> [EXERCISE DIRECTIONS] Go through the listing beneath this task and return every line that carries the string "agent".

> [EXERCISE INPUTS]
□ □ □ □ □
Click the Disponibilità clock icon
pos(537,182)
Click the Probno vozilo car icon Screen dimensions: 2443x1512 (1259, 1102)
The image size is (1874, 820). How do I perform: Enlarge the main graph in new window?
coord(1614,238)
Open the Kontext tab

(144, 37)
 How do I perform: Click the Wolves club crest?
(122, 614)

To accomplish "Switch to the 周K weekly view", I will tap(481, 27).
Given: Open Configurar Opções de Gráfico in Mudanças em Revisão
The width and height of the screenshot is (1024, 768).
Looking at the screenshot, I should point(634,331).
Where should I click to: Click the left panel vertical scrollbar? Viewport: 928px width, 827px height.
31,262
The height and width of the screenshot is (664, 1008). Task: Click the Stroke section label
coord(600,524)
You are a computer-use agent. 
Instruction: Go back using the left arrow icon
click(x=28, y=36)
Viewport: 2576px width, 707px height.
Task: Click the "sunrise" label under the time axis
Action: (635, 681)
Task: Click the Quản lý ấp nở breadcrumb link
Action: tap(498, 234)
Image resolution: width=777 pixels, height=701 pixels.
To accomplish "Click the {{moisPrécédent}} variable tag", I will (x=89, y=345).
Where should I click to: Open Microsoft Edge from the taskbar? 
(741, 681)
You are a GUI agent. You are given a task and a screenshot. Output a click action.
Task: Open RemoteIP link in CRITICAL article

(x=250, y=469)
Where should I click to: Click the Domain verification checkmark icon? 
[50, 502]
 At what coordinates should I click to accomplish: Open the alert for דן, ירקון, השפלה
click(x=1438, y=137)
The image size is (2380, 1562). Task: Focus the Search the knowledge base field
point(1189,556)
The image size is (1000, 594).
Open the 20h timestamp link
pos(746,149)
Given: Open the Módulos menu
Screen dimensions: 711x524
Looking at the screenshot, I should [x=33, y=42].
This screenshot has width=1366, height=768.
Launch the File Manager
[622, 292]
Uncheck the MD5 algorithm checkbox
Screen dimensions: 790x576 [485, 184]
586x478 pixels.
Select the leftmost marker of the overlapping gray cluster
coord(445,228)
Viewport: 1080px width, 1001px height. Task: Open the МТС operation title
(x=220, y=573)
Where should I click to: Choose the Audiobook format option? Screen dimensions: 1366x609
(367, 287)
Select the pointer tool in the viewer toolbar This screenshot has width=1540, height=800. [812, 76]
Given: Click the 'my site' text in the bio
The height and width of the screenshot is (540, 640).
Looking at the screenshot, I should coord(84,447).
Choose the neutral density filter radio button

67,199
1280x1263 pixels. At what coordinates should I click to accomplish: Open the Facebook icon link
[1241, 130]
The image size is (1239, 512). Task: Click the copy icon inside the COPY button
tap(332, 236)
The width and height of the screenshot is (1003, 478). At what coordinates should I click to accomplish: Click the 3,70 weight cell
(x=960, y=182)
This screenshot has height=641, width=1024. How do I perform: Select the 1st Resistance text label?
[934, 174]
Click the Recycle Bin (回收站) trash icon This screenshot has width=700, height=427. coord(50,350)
□ □ □ □ □
> [TASK OUTPUT]
You are a computer-use agent. 
You are a GUI agent. You are given a task and a screenshot. Output a click action.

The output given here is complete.